§ **Items**
>> Begin

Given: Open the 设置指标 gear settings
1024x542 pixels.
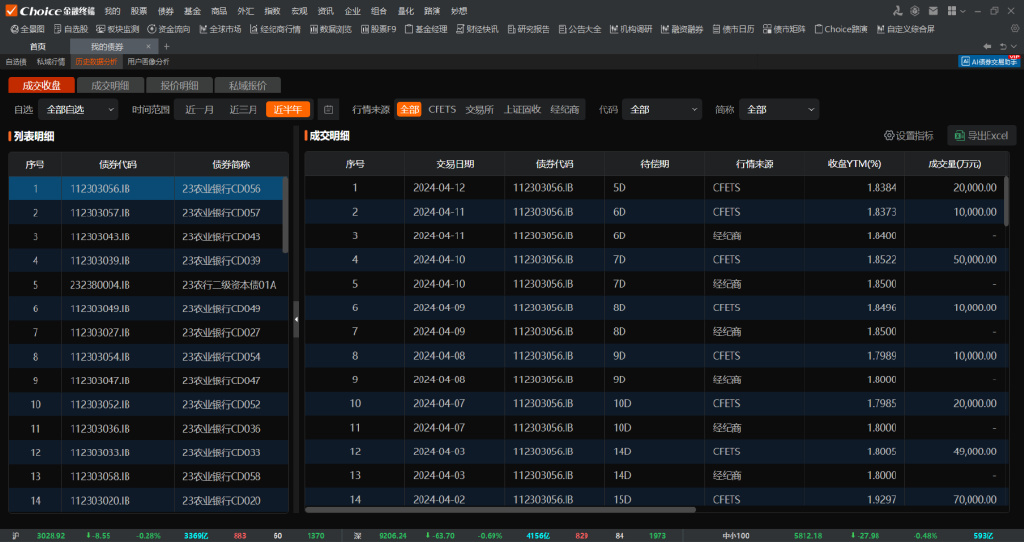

>> End
>> Begin

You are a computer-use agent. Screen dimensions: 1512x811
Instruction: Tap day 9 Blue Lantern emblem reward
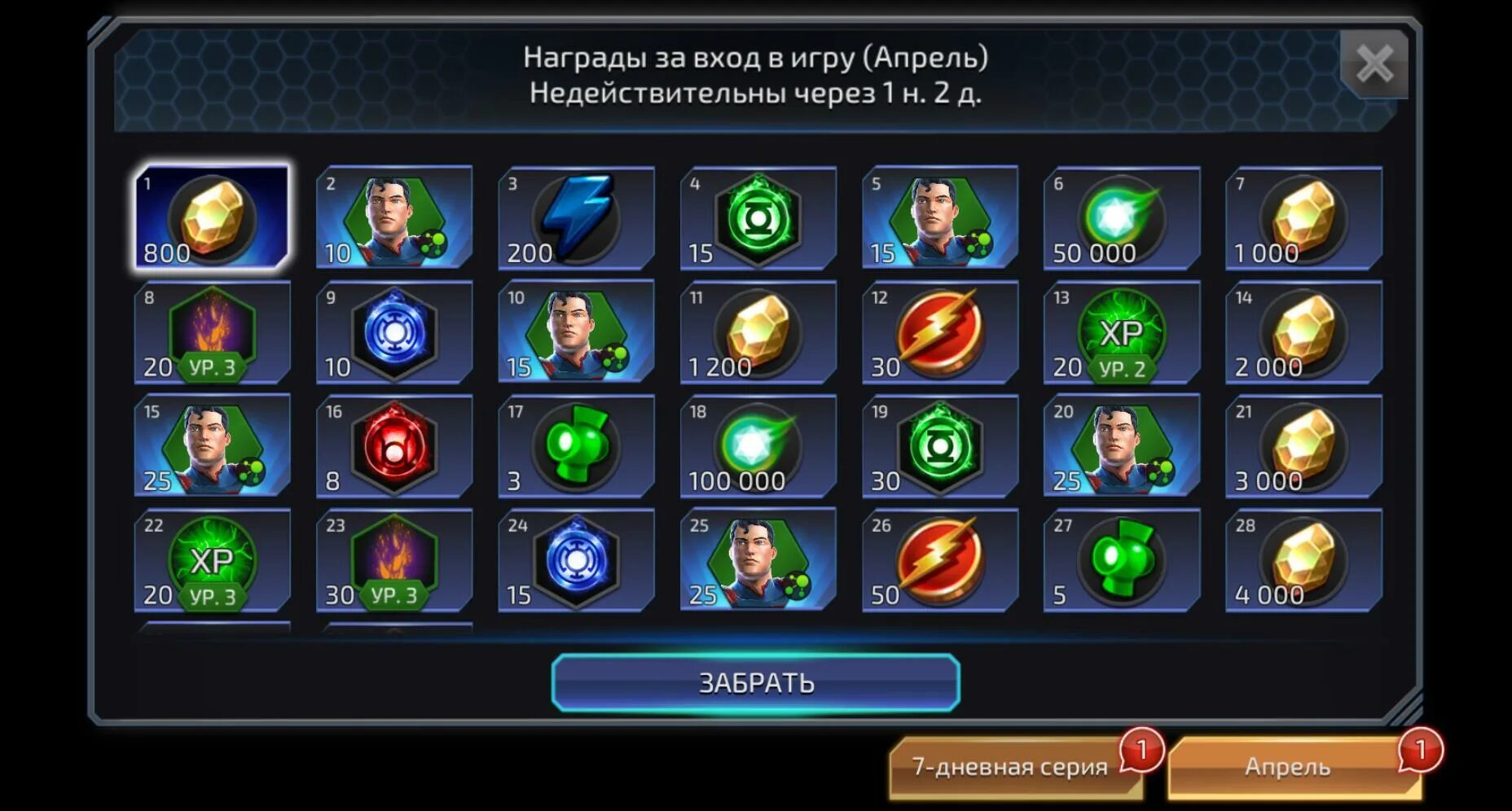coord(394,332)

>> End

§ **Challenge**
Copy the records word for word, beginning at the line that contains "Given: Open the 设置指标 gear settings" and stopping after the line that contains "1024x542 pixels.".

§ **Full solution**
Given: Open the 设置指标 gear settings
1024x542 pixels.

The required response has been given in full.